Items from a dataset
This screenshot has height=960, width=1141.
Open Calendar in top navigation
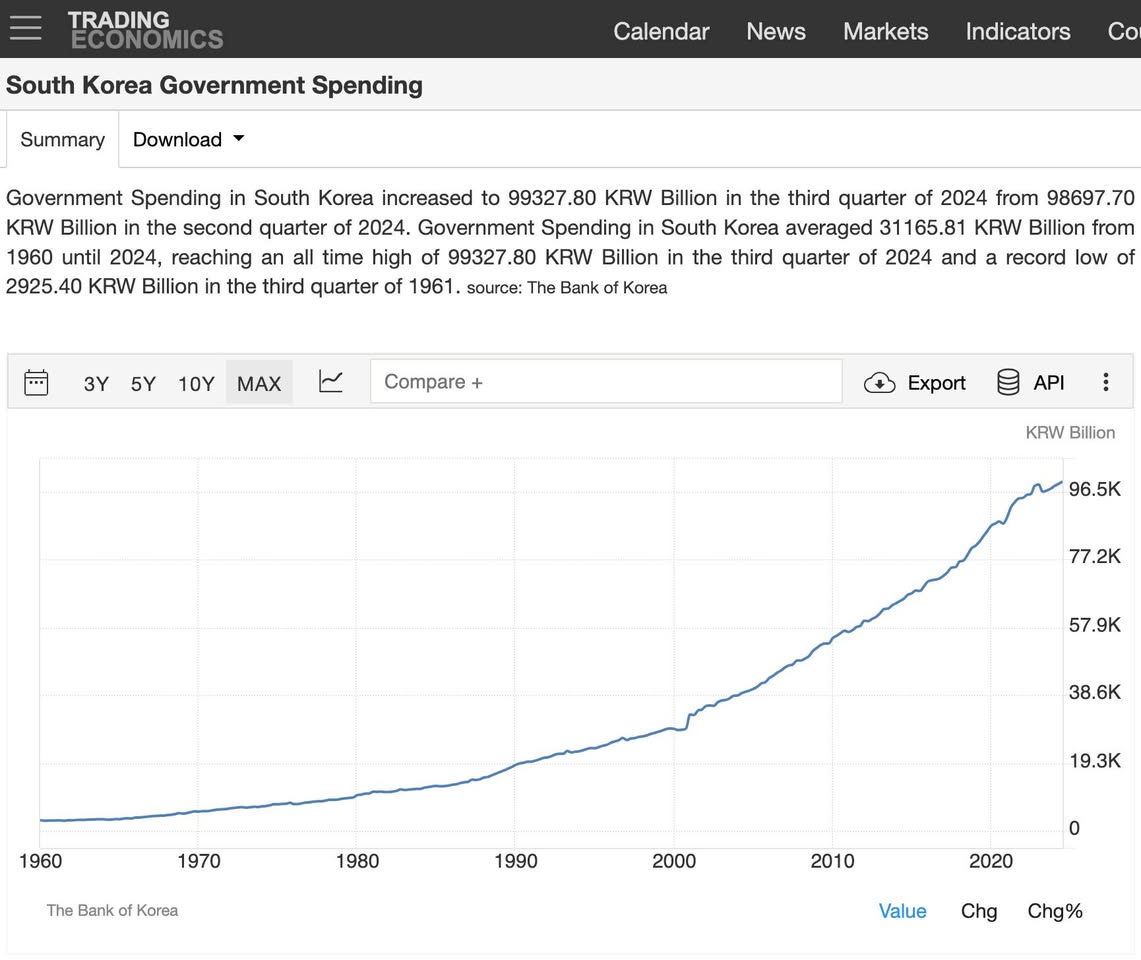point(661,31)
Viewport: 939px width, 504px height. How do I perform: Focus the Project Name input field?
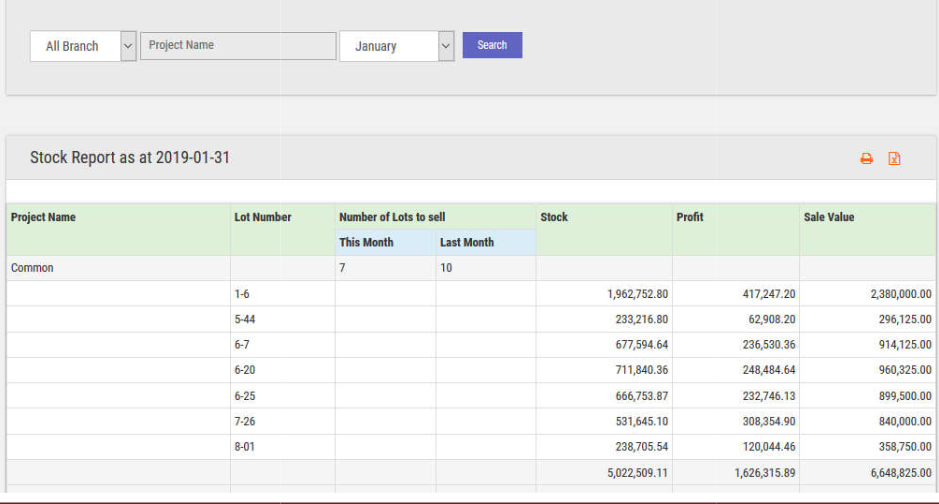238,46
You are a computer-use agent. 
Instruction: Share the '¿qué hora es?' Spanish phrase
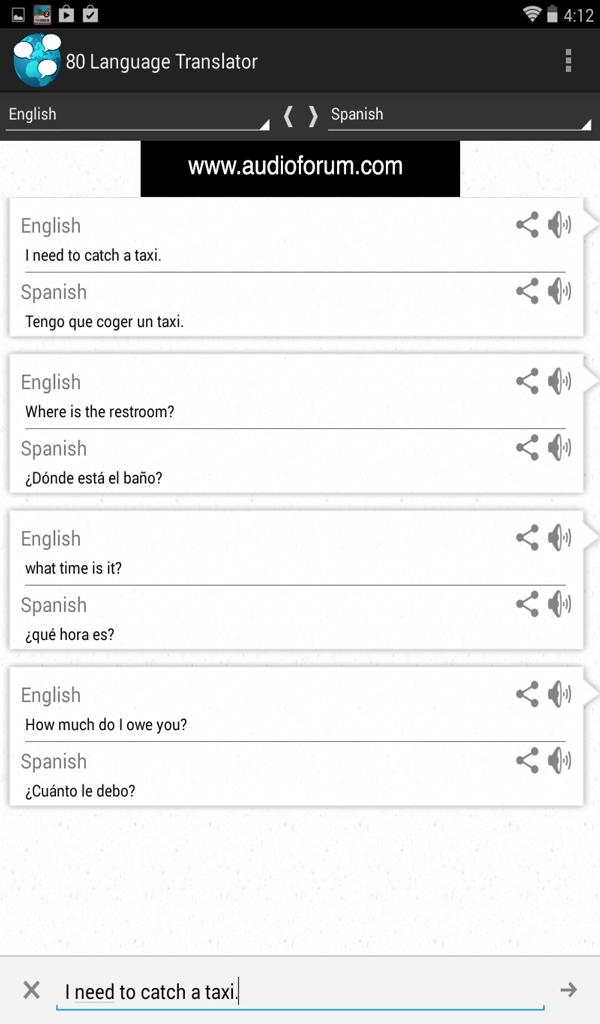[527, 604]
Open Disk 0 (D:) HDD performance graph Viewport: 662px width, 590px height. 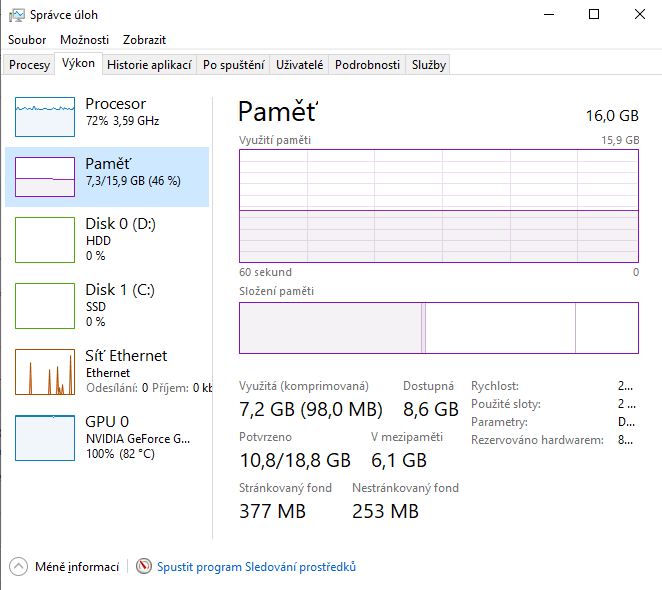(x=45, y=240)
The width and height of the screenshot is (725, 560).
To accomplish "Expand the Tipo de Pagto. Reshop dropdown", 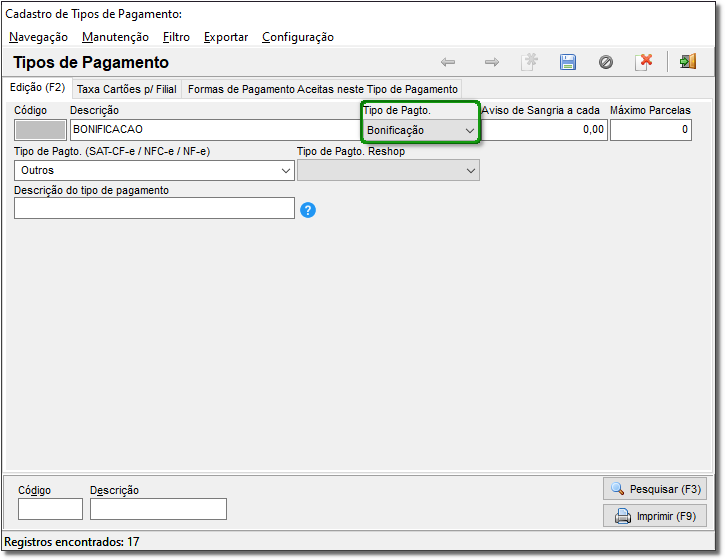I will [388, 171].
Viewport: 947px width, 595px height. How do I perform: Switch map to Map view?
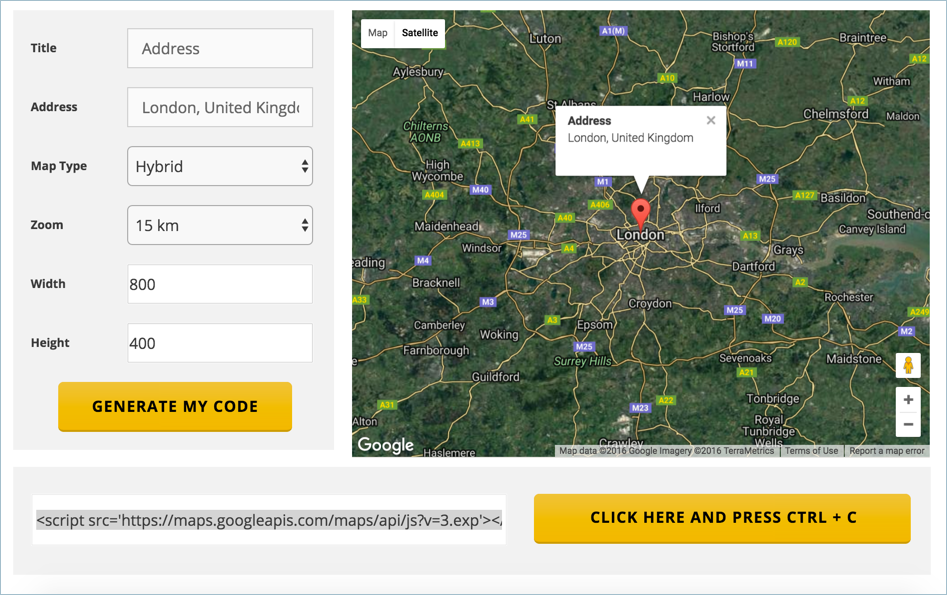pyautogui.click(x=378, y=33)
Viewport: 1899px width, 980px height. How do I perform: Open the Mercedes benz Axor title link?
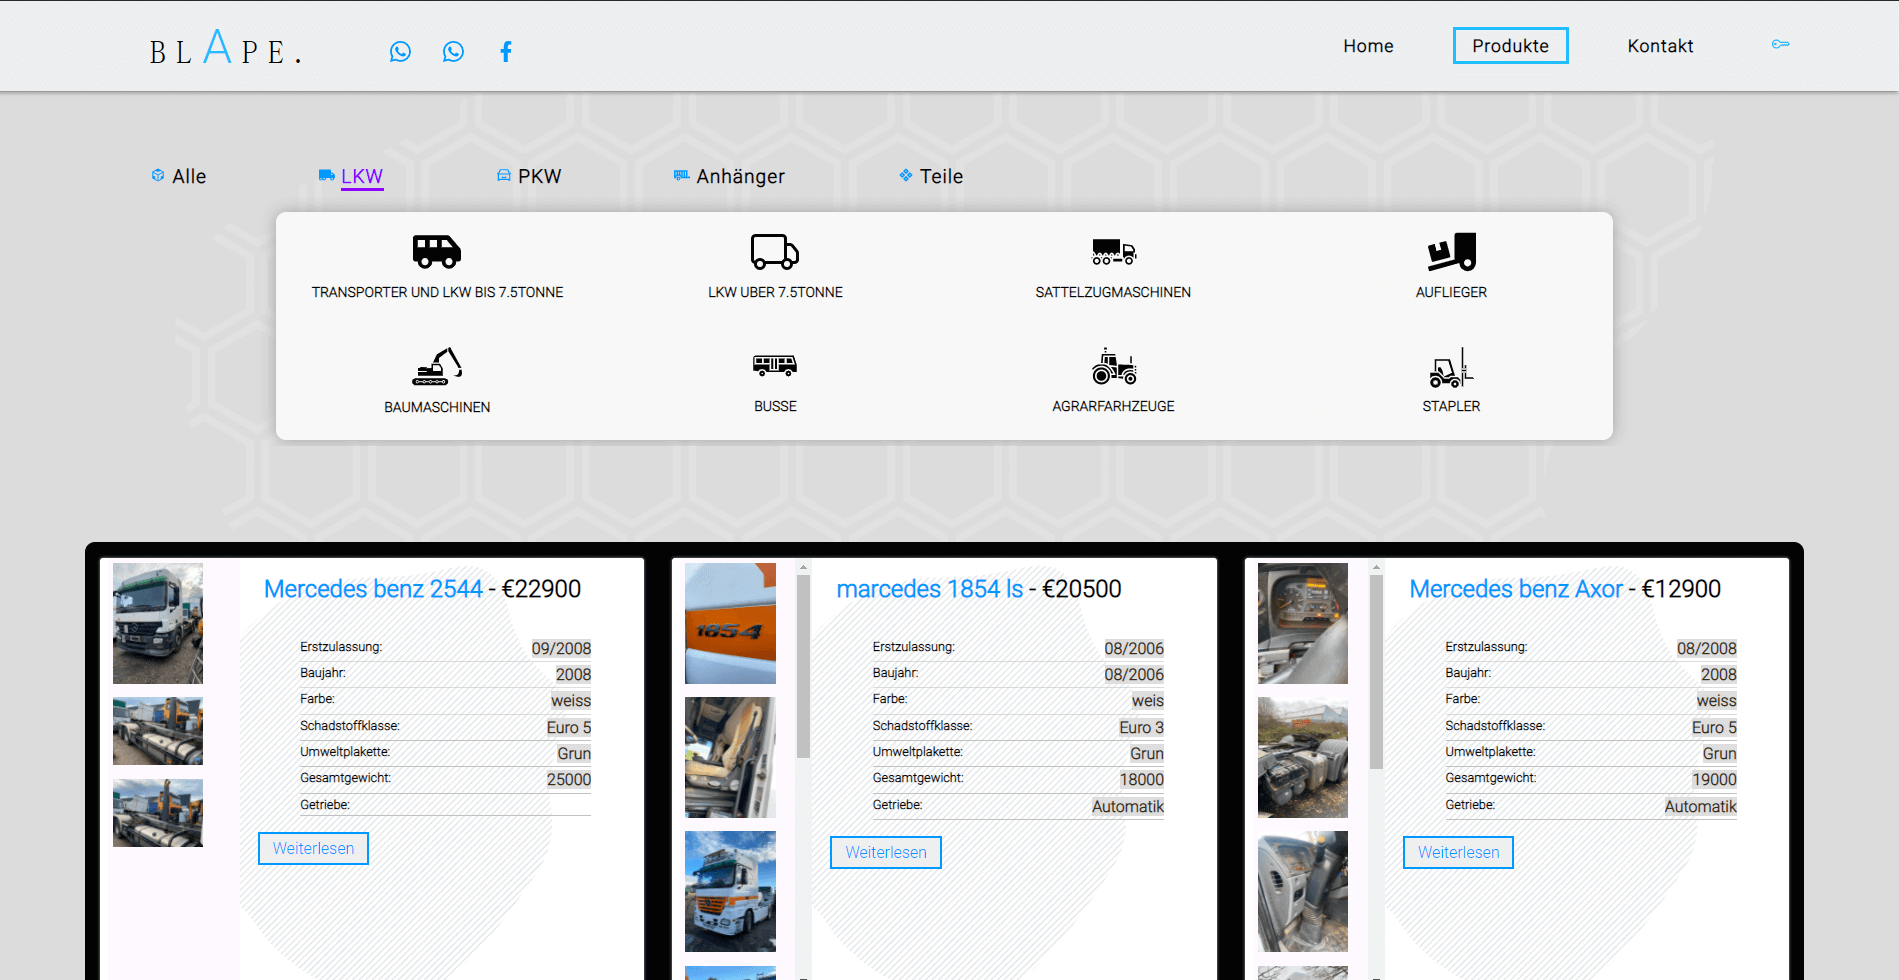(1515, 589)
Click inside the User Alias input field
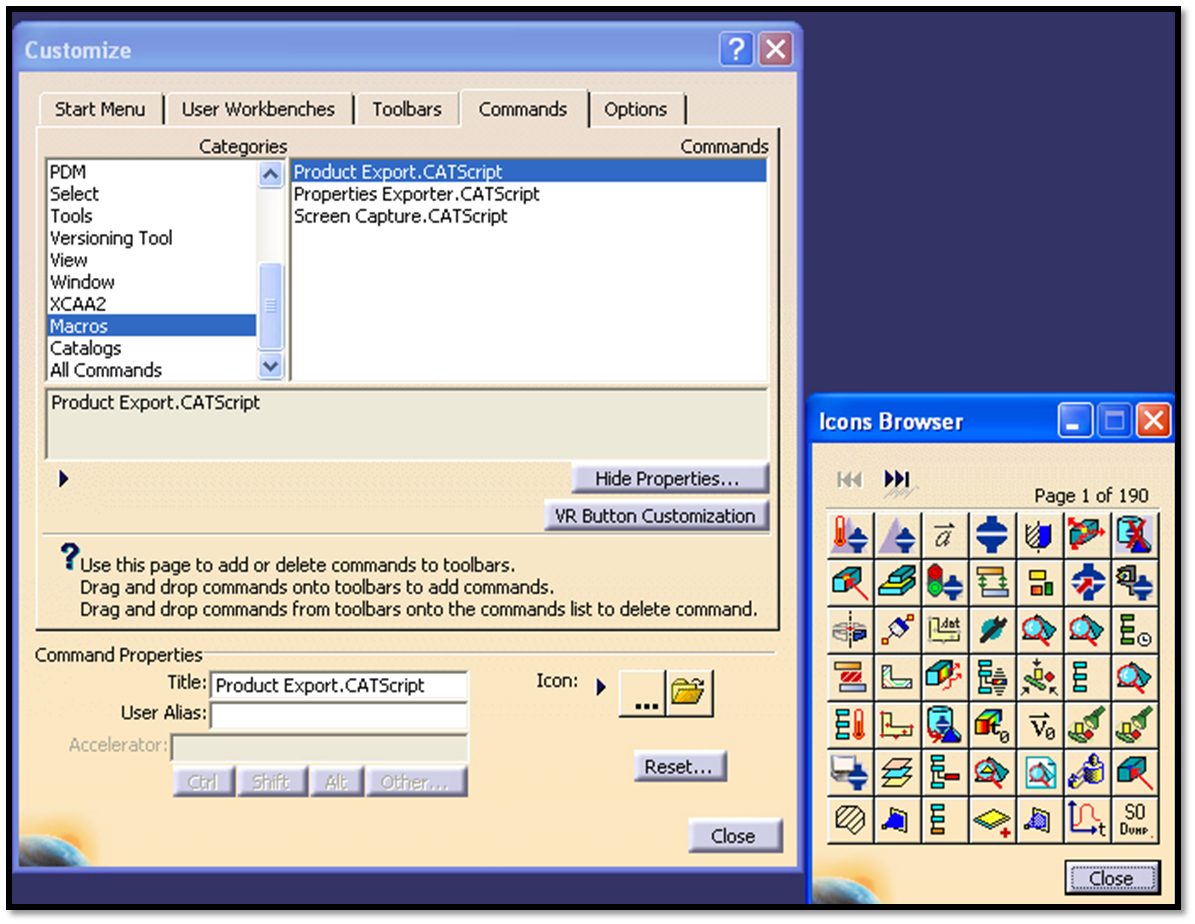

● TASK TO COMPLETE:
Examine the entries and say how many of their lines hold the word "screenshot". No other words should accompany the number.

● COMPLETED EXERCISE:
2